> Exercise goal:
Locate each line in the entries below that contains the word "Viewport", and copy those lines.

> Dataset extract:
--- BEGIN ---
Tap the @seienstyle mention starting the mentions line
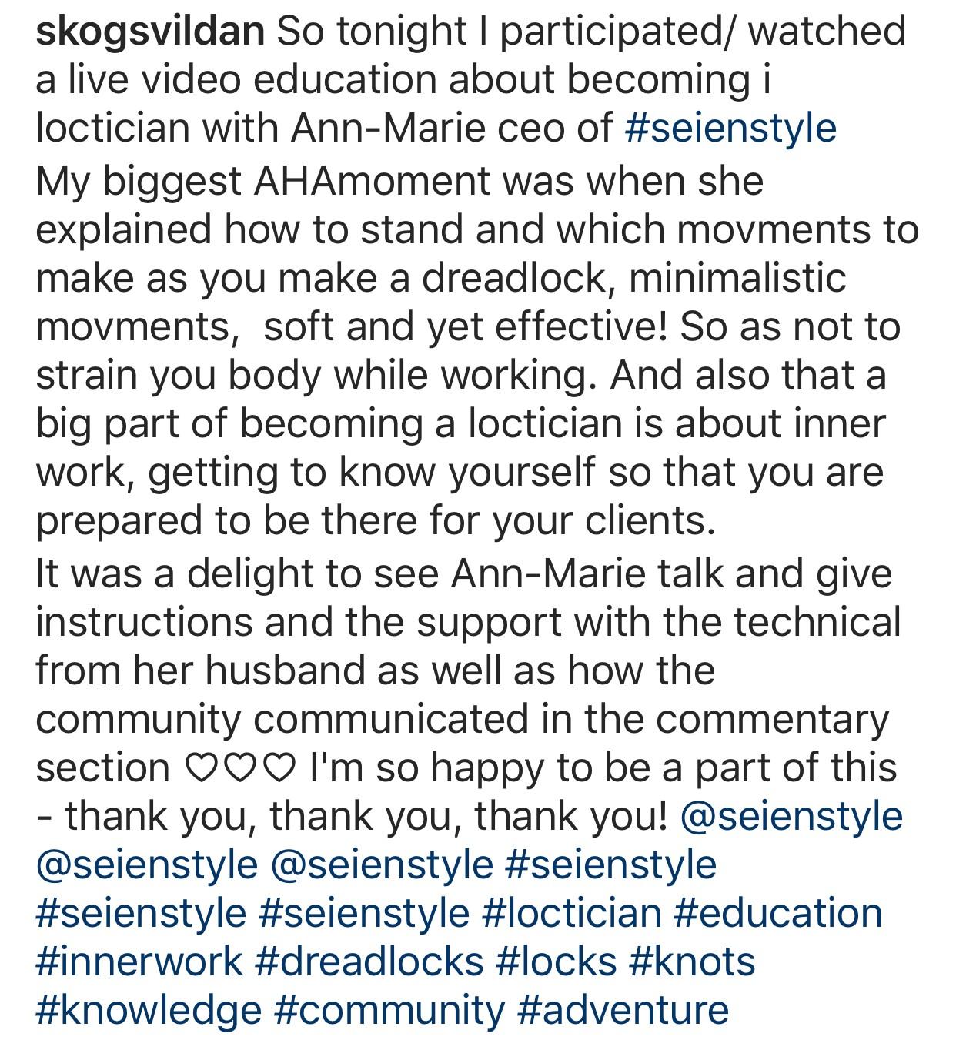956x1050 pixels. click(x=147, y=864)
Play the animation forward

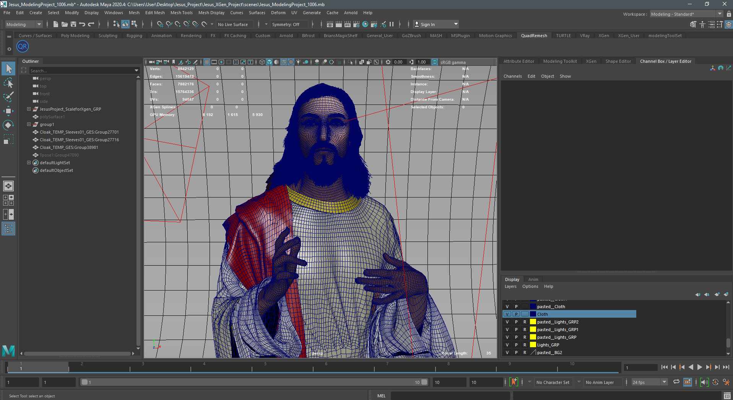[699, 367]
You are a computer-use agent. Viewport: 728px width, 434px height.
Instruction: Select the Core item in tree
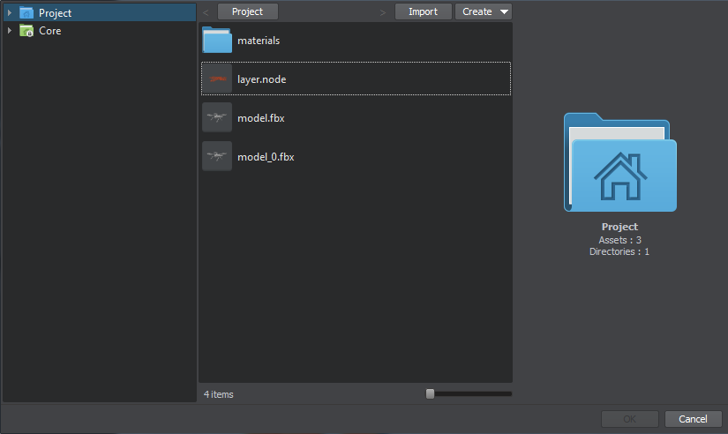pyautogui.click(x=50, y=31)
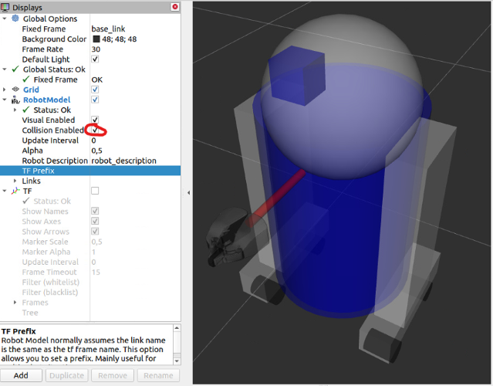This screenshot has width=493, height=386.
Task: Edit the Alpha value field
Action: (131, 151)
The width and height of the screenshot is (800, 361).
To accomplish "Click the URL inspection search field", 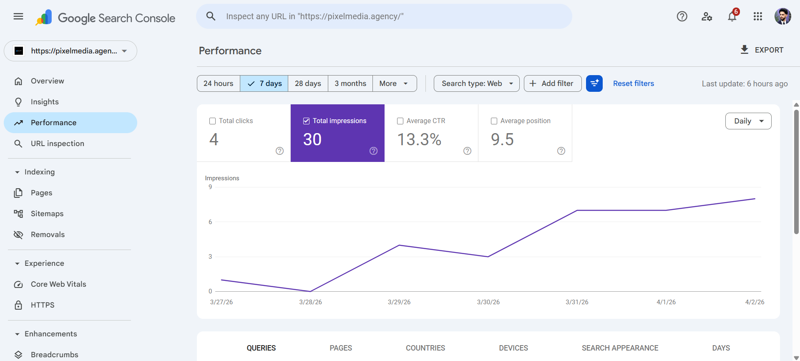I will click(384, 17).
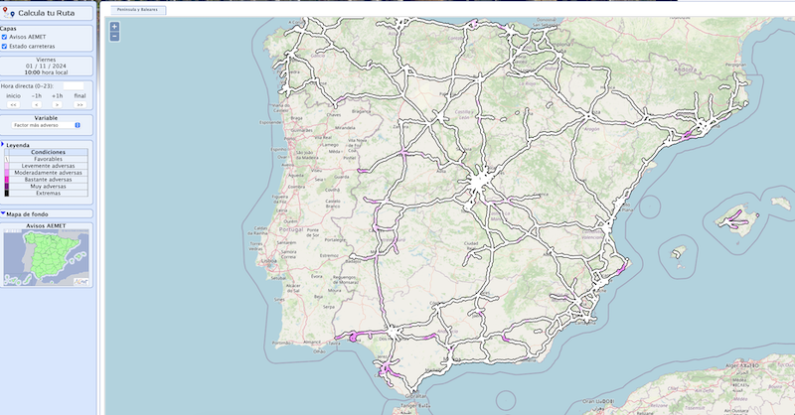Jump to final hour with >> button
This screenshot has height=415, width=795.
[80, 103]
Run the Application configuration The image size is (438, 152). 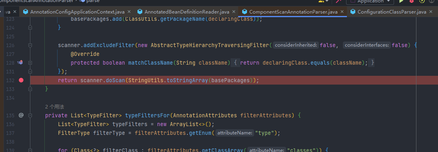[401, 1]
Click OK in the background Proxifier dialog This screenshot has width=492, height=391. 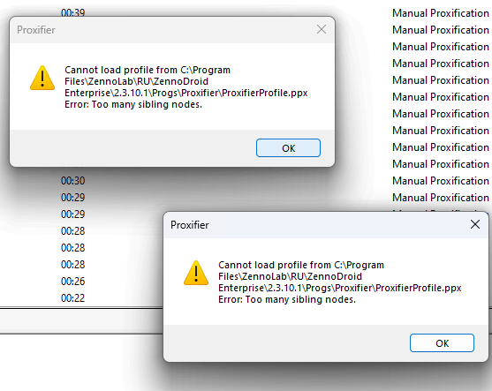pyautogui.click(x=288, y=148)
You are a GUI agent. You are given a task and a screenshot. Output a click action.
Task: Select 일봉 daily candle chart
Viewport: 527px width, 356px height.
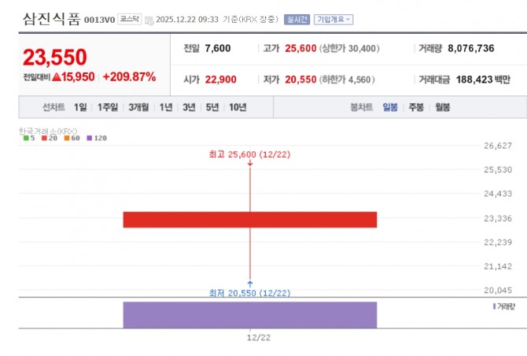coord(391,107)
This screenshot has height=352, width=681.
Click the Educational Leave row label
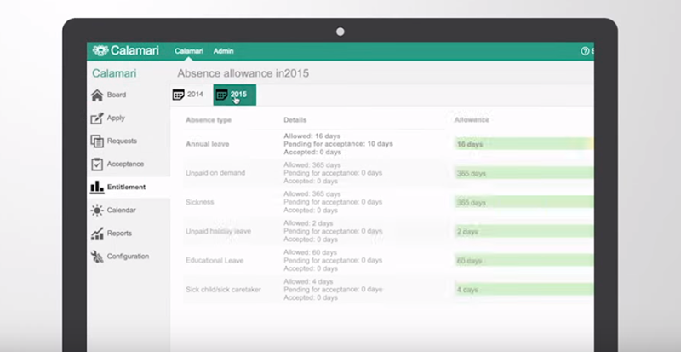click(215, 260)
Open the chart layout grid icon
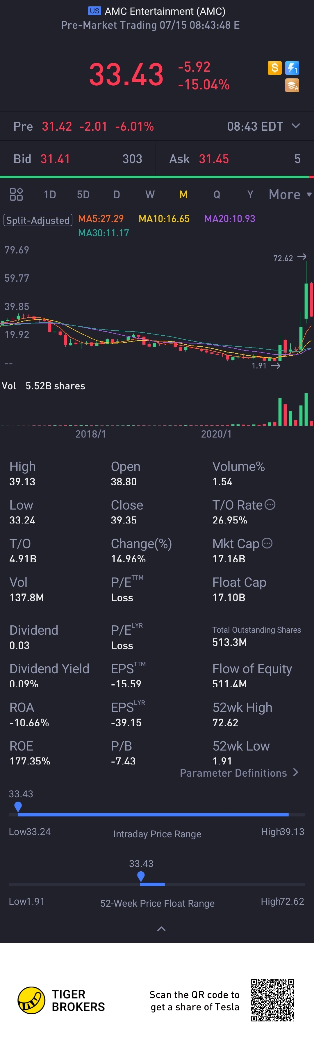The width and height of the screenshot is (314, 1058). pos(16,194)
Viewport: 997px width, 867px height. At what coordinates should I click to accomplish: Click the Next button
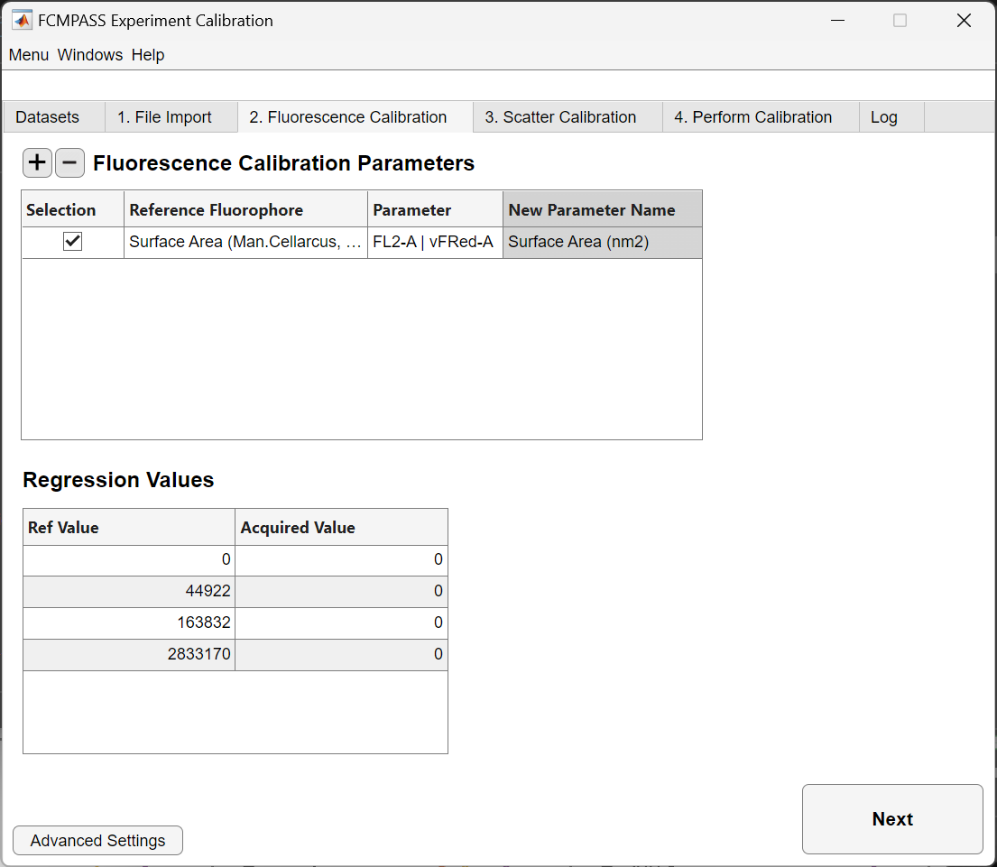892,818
--- END ---
--- BEGIN ---
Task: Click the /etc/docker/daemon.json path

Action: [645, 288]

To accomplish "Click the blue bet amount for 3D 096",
--- END ---
> In response:
You are a computer-use agent. Viewport: 728px width, 434px height.
Viewport: 527px width, 356px height.
Viewport: 997px width, 867px height. At what coordinates should I click to accomplish: Click the Next button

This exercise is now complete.